Traditional Outlets vs Modern Trade , the scales tilt again

FMCG companies need to , and they are refocussing on traditional outlets since the sales in modern trade are slipping .

Companies have a marked increase in throughput from neighbourhood ,traditional stores . The advantages cited are
  • fresh stocks , due to lower pipelines
  • Better merchandised
  • Very high CRM , due to personal interaction of the outlet owner/manager with the customer
  • Increased margins are given by the companies which are getting passed on
  • ease of "touch and feel"
Traditional sales for established FMCG companies like Dabur account for 95% of their sales , it continues to define and decide the market direction

Companies due to the non-uniformity / learning curve of the modern trade are encouraging traditional retailers with higher margins , credit terms .

The modern trade gets beaten on
  • higher fixed costs (upto 30% higher) where they have to manage customer expectations of a more frill environment .
  • increasing focus on private labels
Companies like Colgate,Dabur,HUL,ITC and several others have stepped up their discounts ,freebies, credit terms without resorting to price cuts for the traditional outlets. The efforts are to boost volumes and counter the regional players who are nibbling away-stated a recent Motilal Oswal report.
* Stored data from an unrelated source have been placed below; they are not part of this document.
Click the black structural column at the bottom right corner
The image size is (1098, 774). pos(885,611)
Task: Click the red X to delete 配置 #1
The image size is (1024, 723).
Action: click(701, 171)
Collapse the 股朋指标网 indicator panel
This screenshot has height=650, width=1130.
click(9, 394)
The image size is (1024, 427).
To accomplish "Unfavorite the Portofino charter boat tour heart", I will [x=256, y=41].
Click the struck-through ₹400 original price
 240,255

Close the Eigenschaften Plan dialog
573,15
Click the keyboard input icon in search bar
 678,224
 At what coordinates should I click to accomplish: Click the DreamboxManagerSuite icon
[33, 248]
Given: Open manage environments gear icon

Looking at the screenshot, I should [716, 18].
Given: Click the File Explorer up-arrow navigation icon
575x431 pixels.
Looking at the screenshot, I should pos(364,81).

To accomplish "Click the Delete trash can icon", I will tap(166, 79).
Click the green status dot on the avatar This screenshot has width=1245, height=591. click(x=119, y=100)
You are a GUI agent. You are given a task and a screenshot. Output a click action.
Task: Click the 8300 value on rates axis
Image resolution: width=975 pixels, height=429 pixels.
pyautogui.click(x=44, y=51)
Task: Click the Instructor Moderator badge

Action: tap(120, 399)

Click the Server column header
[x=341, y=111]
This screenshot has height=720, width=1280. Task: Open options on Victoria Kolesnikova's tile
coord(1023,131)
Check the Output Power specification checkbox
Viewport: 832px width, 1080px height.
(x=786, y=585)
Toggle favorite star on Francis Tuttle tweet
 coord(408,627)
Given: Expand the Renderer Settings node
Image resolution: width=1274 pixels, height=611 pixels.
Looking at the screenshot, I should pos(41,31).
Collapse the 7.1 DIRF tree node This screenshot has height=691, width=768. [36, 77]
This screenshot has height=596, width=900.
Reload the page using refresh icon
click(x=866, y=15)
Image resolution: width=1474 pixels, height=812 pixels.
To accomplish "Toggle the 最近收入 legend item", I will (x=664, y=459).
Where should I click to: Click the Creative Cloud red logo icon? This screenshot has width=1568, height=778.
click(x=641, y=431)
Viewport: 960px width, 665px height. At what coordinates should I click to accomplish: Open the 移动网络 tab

Dabur for eg last year has heightened , investments on brands with a strong rural franchise focus .It rolled out a special rural focussed sales initiative across seven states -UP,MP,Bihar,Punjab,West Bengal,Maharashtra,Gujrat -stepping up presence by going into villages with a population of under 3000 people .The company says this resulted in a 20% surge in growth in rural areas , ahead of urban markets.

The role of trade marketing is increasingly becoming relevant
  • to address the need for companies and talk to the consumers
  • ensuring that companies are always working with the traditional trade.